微生物检验关键程序及操作要点

2019-01-10孙梦鸽陈湘

质量安全与检验检测 2019年4期

孙梦鸽陈湘

（上海市金山区众仁老年护理医院上海 201501）

1 微生物检验关键程序

1.1 样品采集

在微生物的样品采集过程中，应当保证全程无菌操作，防止由于外界因素造成的样品污染。同时，采集的样品应当确保具有代表性和随机性，并以检验目的、特性以及检验方法等科学确定采样方案。采集的样品需要详细记录其样品名、来源、采集时间和地点、保存方法、采样人员及批号等信息，并在完成后立即送往检验机构。为了防止样品性质和微生物数量出现变化，必须采取相应措施，保证样品在运输过程中没有发生改变，从而保证样品接近采集状态。

1.2 待检样品的预处理

液体样品的预处理，应当使用无菌吸管吸取一定量混合均匀的样品，并通过无菌操作装入内有无菌稀释液和适量玻璃珠的稀释瓶中，用力振荡混合均匀，或采用漩涡混匀器混匀[1]。

1.3 样品的检验

进行样品检验时，必须保证所使用的器具及环境是无菌的。选择微生物的检验方法时，应当结合样品种类、检验目的及相关要求科学选择，以国家标准为首选，以不同样品的行业标准及产品标准为参考[2]。检验过程中，应当设立标准对照组进行质量控制，若是使用微生物生化鉴定仪、PCR 仪等大型仪器，则需要科学制定一系列的调试、验收、使用、记录、维修和保养等管理制度，并定期进行仪器设备的校准等工作，从而保证仪器设备的精准性和灵敏性。

1.4 原始记录及检验结果报告

微生物检验原始记录是对检验相关内容的数据信息和现象等内容的全过程记录。原始记录的内容包括样品名称、编号；检验时间；检验的项目、方法及依据；检验的条件（仪器设备、温度、湿度等）；检验步骤；检验结果；检验人及复核人签字等。应当保证原始记录的填写随着检验过程进行，不能以转抄的方式进行，保证原始记录的可靠性。若是填写原始记录出现手误，可以使用“杠改法”进行改正，即划一条横线覆盖原数据，在旁边标明更正数据，再由更改人签章[3]。微生物检验过程结束后，应当由检验实验室客观、清晰地将检验结果上报，同时要保证检验报告符合格式规范，并保证数据结果无误、使用词汇确切、结果清楚明确等。

2 无菌操作注意事项

无菌是指保证检验环境中不存在维持生命活动的营养细胞的状态，是指为了防止微生物污染或误入人体，而在超净台、无菌室使用无菌器具进行操作的技术。

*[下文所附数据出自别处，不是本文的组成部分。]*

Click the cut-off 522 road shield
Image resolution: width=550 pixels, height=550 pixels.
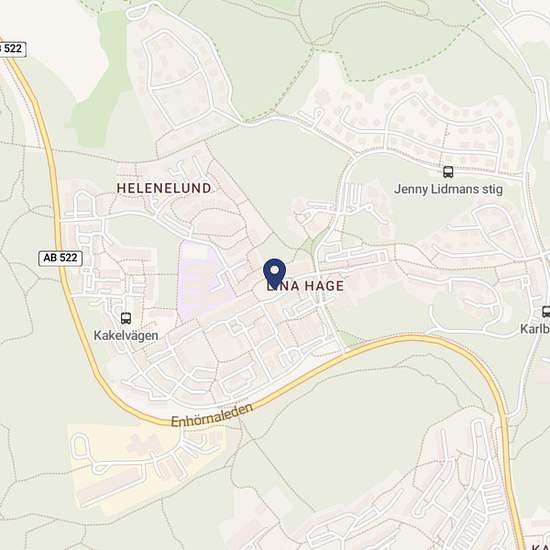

无菌操作是微生物检验中的重要理念，需要确保检测设备及检测场所无菌，才能保证样品不被污染，使检验结果安全可靠。无菌操作的展开需要注意以下事项：首先，无菌操作必须严格按照微生物检验相关标准进行，一般样品需要保证操作区域干净，即在相应标准的检测实验室、工作台上进行；对于病原微生物的分离及检验等操作，则需要在二级生物实验室进行。保证无菌室的清洁，需要定期对无菌室墙面、工作台进行消毒，并在使用前用紫外线灯光照射30 min，定期计数实验室沉降菌，并检查微生物的繁殖情况[4]；另外，在进行无菌操作时，操作人员不得在无菌室谈笑，并避免频繁移动。在无菌室进行相关操作前，需要检测人员严格采用五步洗手法进行净手操作，并在缓冲间将工作服、工作帽以及工作鞋换好，否则不得进入。其次，检验人员打开微生物样品时，要与其保持一定距离，尽可能地减少微生物样品的暴露时间。在检验过程中，使用的器具必须保证消毒、无菌，取样时检验人员的身体部位不能停留于样品上方，已使用的样品不能放回原处。微生物检验过程中，操作速度应当保持在一定范围内，不能过快，也不能过慢。再次，在微生物检验样品取出之前，需要使用酒精棉球对瓶口、袋口擦拭消毒，接种液体培养物时防止菌液滴溅到其他器皿或工作台上，防止发生污染[5]。若已经滴溅到，也应当利用酒精进行灭菌，并使用消毒液进行擦拭。使用过的玻片、吸管等器具，在使用完成后都需要进行消毒。最后，应当将无菌物品分类存放，并定期进行检查和消毒，且不能与未灭菌的物品混合放置。

3 无菌操作技术分析

3.1 显微镜技术

微生物是难以直接用肉眼观察的生物，需要使用显微镜进行微生物的观察和检验等工作。显微镜技术的应用需要与染色、涂片等技术的结合。使用显微镜技术也需要在无菌环境下进行，防止微生物玻片受到杂菌的污染，从而影响观察结果。因此，显微镜技术的应用过程中，需要注意以下几点：首先，平板培养物的观察过程中不能进行开盖观察，只能开盖检查微生物检验结果；其次，在涂片操作过程中，需要使用移动架进行玻片的移动等操作，不能直接用手碰触，防止出现细菌感染；最后，对于使用过的玻片，必须严格进行消毒。

3.2 纯种分离技术

为了鉴定微生物种群，必须对其进行分离操作，从而获得具体菌株的纯培养物，该过程被称为微生物分离和纯化。一般情况下，可以根据微生物的生长特点，设计合适的培养基，使其在适宜的环境下进行生长和繁殖，或者通过加入抑制其他生物生长的抑制因素，使其他杂菌被淘汰。利用各种稀释方法，最终达到形成单菌种培养基的目的。形成单菌种培养基后，还需要完成后续的分离、纯化和鉴定，才能保证形成纯培养物。纯种分离技术主要包括平板划线分离法、稀释混合倒平板法、稀释涂布平板法等，这些方法都具有操作简单、分离效果良好的特点。

3.3 纯种培养技术

为了实现微生物的纯种培养，通常会采用接种环接种法实现微生物的菌种移接。由于环境中存在各种各样的杂菌，一旦打开微生物培养器皿，就很有可能导致培养微生物被污染[6]。因此，菌种移接过程中必须保证其处于无菌环境，且要使用清洁的无菌器具进行操作。微生物的纯种培养过程中，一旦由于操作不规范造成污染，会失去微生物检验工作的意义，对后续工作也会产生不利影响。因此，应当充分掌握各种无菌操作技术，并保证无菌的工作环境，才能更好地开展纯种培养技术，为微生物检验工作提供优势。